• **THE TASKS**:
1. In the Zambia travel blog, how would the passage from "We left Livingstone" up to and including "taste of home :)" read with "Subway" replaced by "a sandwich shop"?
2. Does the Zambia travel blog agree with each of these statements? Answer yes or no for each and quote the words that decide it: (a) Jeff caught a tiger fish on the fishing trip. (b) The campsite included a pool. (c) Lusaka was the writer's favorite city.

• **GIVEN TEXT**:
══════

A Travellerspoint blog

August 2011

Zambia- A River Runs Through It


View 11 months around the world on geldere's travel map.

We left Livingstone and headed to Zambia’s capital Lusaka via bus. Lusaka is pretty hard to avoid as all roads in Zambia lead to it. After spending some time there I have to say it wasn’t my favorite city. Lusaka is a melting pot of rich and poor, rough in places, with not much in the way of sights. We visited the National Museum, which had an interesting display on witchcraft (still practiced by some Zambians), and had lunch at Subway. The food tasted pretty much as expected and provided us with a little taste of home :)
IMG_4935.jpg Photos from our Bus ride; ladies selling goods at a "bus stop"
IMG_4947a.jpg Women getting water from a water pump
IMG_4949.jpg Man carrying a bundle of firewood
From Lusaka, we made our way towards the Lower Zambezi National Park. We took a taxi to the combi station, then a combi to Chirundu (the closest town), followed by a taxi to a waiting boat, and finally a boat to our lodge (always a process). We camped out for two nights in a tent provided by the lodge which was in a great location. The campsite was situated above the river and included a bar with satellite TV (so Jeff could watch the US Open), deck overlooking the river, hot showers, and a pool. We spent several hours relaxing by the pool. On our first night, we enjoyed a “sundowner” cruise along the river and saw lots of hippos, a few elephants, and one crocodile. The next afternoon we decided to participate in one of Jeff’s favorite pastimes - fishing. We set out with Tobias, our guide, who took us out for four hours to see if we could catch a tiger fish, Zambia’s best known game fish. The long and short of it was that I caught two fish and Jeff did not catch anything (ironic, I know). The first fish looked like an enormous catfish and made a burping noise. The second fish was a tiger fish (so named for its impressive teeth). It put up a good fight and jumped from the water several times.

══════

• **SOURCE MATERIAL**:

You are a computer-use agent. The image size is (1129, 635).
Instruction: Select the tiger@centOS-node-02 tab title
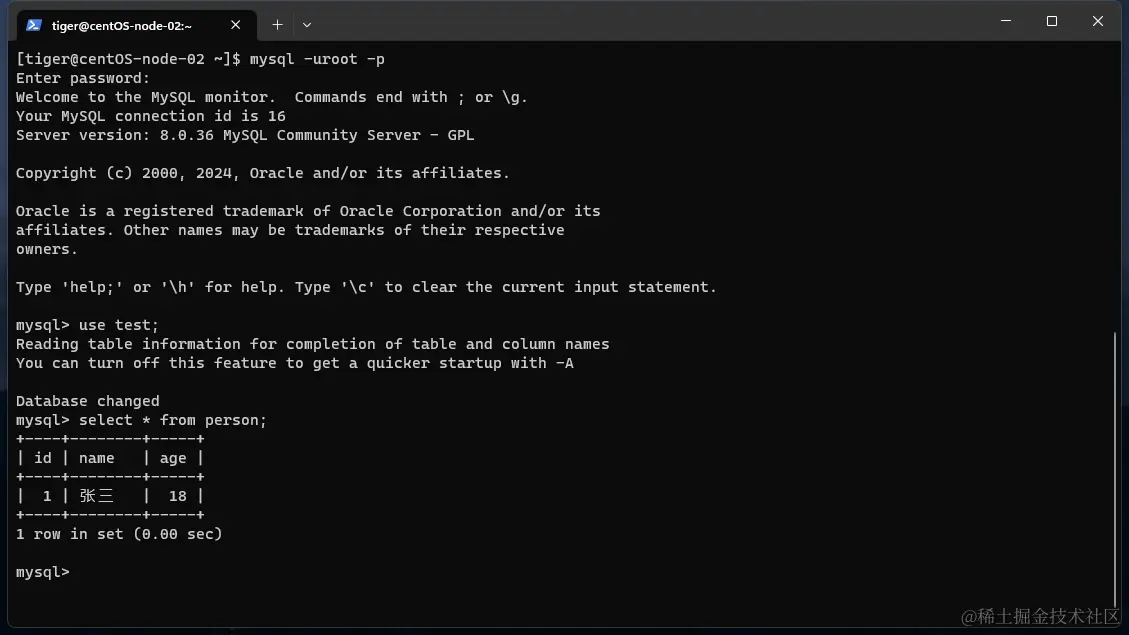121,25
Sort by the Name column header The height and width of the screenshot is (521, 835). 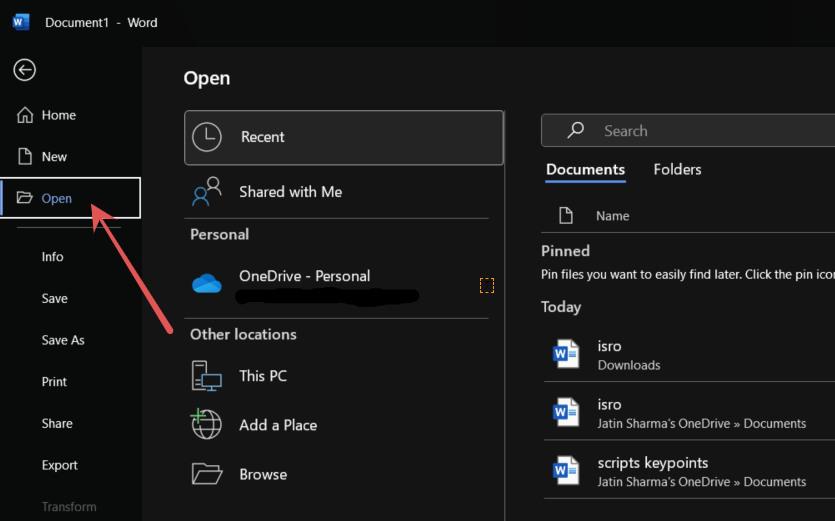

══════

• **RESPONSE LIST**:
1.
We left Livingstone and headed to Zambia’s capital Lusaka via bus. Lusaka is pretty hard to avoid as all roads in Zambia lead to it. After spending some time there I have to say it wasn’t my favorite city. Lusaka is a melting pot of rich and poor, rough in places, with not much in the way of sights. We visited the National Museum, which had an interesting display on witchcraft (still practiced by some Zambians), and had lunch at a sandwich shop. The food tasted pretty much as expected and provided us with a little taste of home :)

2.
(a) No: "Jeff did not catch anything"
(b) Yes: "hot showers, and a pool"
(c) No: "it wasn’t my favorite city"